Will wear the ski pants to do outdoor stuff with the kids like sledding. Ski socks and gloves just for skiing. I wear the helmet when talking with the wife. It's wall-colored!


----------



## 2knees (Feb 13, 2009)

I dont own any ski clothes.

my winter jacket is just that, a jacket.  i wear it everywhere when its cold.  i use simple white ankle socks to ski in.  my pants are windpants, i wear them all the time.  under layers are sweatpants and pajama bottoms.  and for upper layers i just throw on various t-necks, sweaters and fleece depending on temps.


----------



## Greg (Feb 13, 2009)

2knees said:


> I dont own any ski clothes.
> 
> my winter jacket is just that, a jacket.  i wear it everywhere when its cold.  i use simple white ankle socks to ski in.  my pants are windpants, i wear them all the time.  under layers are sweatpants and pajama bottoms.  and for upper layers i just throw on various t-necks, sweaters and fleece depending on temps.



You are like the hobo of the skiing world. Niiiiice!


----------



## GrilledSteezeSandwich (Feb 13, 2009)

On ski trips I like to recycle my clothes..I'll first wear a shirt when I'm hitting the nightspots..and then wear that shirt skiing..

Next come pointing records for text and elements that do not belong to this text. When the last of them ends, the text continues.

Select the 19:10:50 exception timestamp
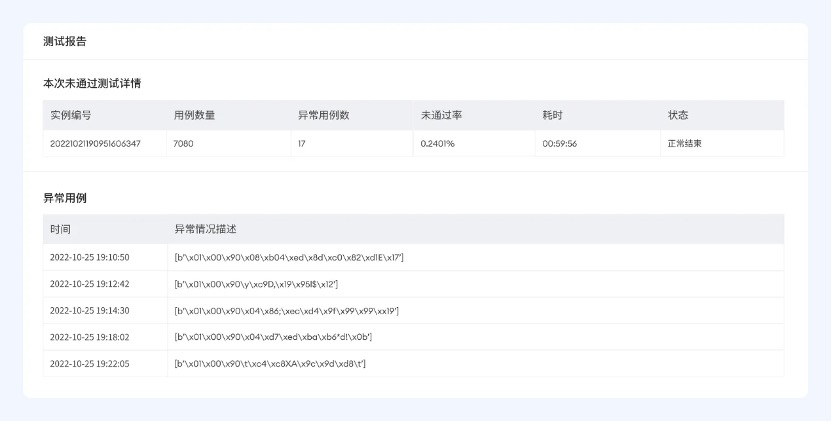Image resolution: width=832 pixels, height=422 pixels. tap(90, 258)
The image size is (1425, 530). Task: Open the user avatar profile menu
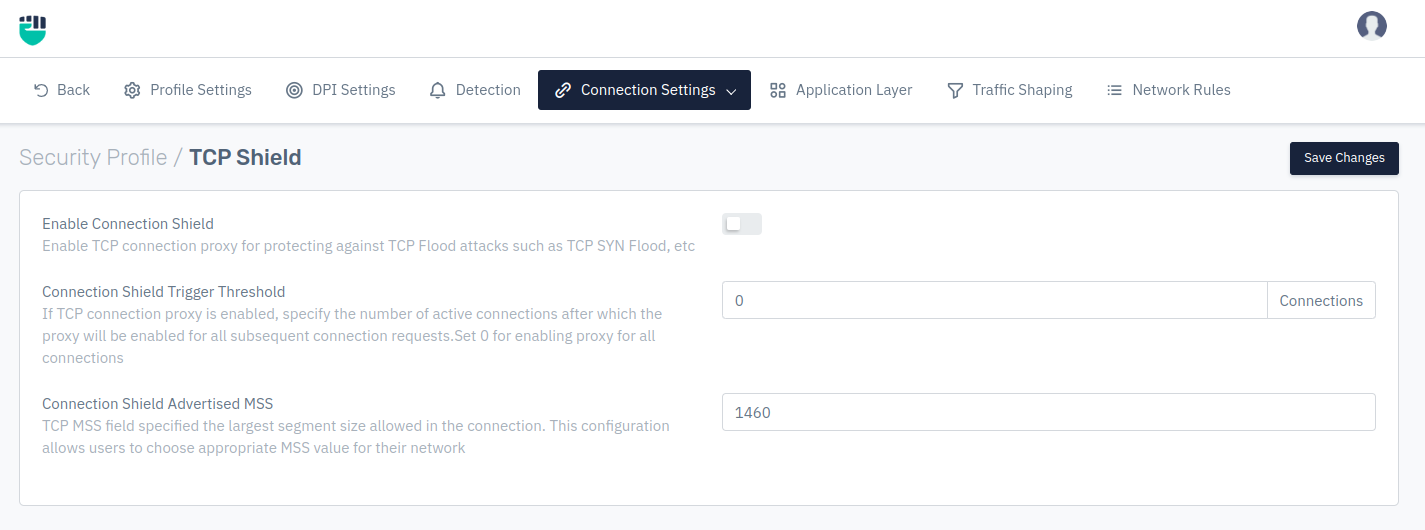[1371, 26]
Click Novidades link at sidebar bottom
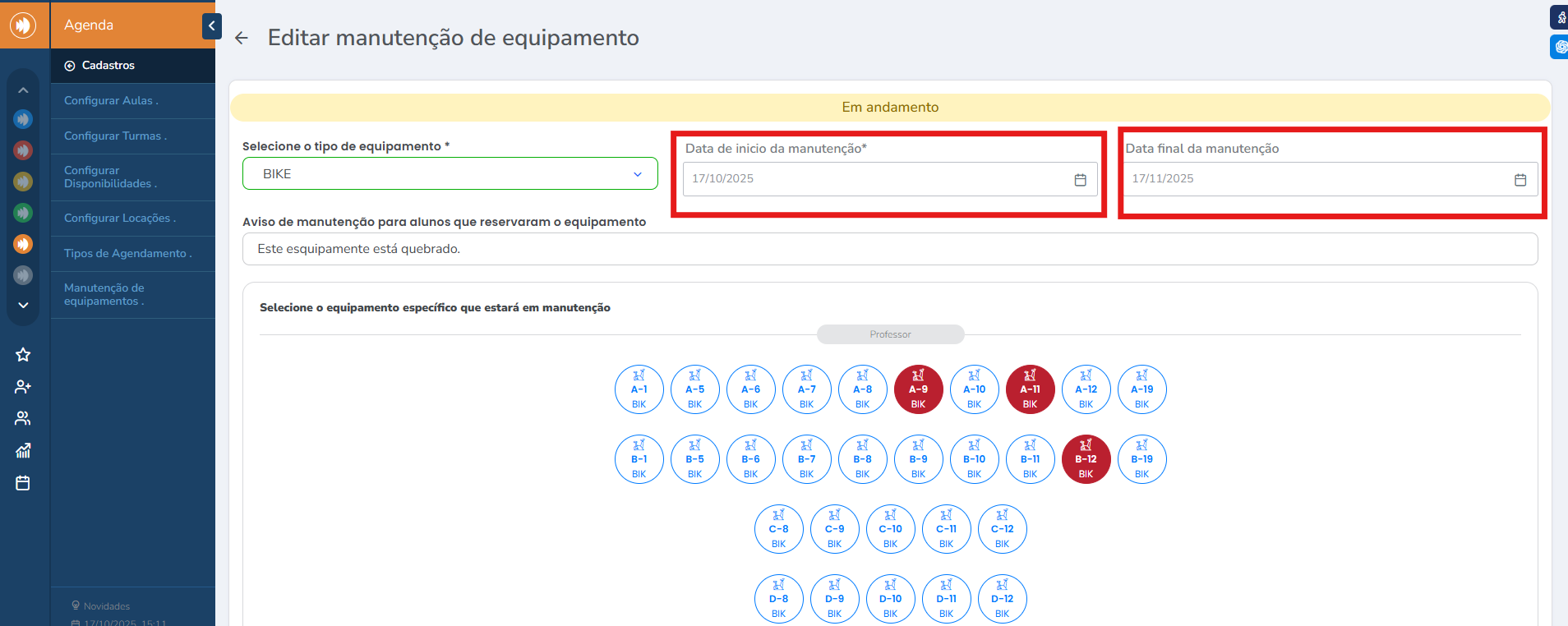Screen dimensions: 1568x626 pos(106,606)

I use my underarmour when I'm helping with deliveries on cold days, I use my work gloves on uber cold days booting up..and if I ever get invited on an ice fishing trip up north in Canada..my balaclava would come in handy.  On Spring days I like wearing my Run DMC shirt or my Steve Urkel shirt..ladies love the 80s..ya heard..


----------



## tcharron (Feb 13, 2009)

Greg said:


> You are like the hobo of the skiing world. Niiiiice!



Hobos don't wear Starter Jackets, tho....


----------



## GrilledSteezeSandwich (Feb 13, 2009)

tcharron said:


> Hobos don't wear Starter Jackets, tho....



GSS wears his Members Only jacket on Gaper Day..


----------



## Johnskiismore (Feb 13, 2009)

Ski pants I'll wear for winter hiking, the shell I wear out everyday skiing or not.


----------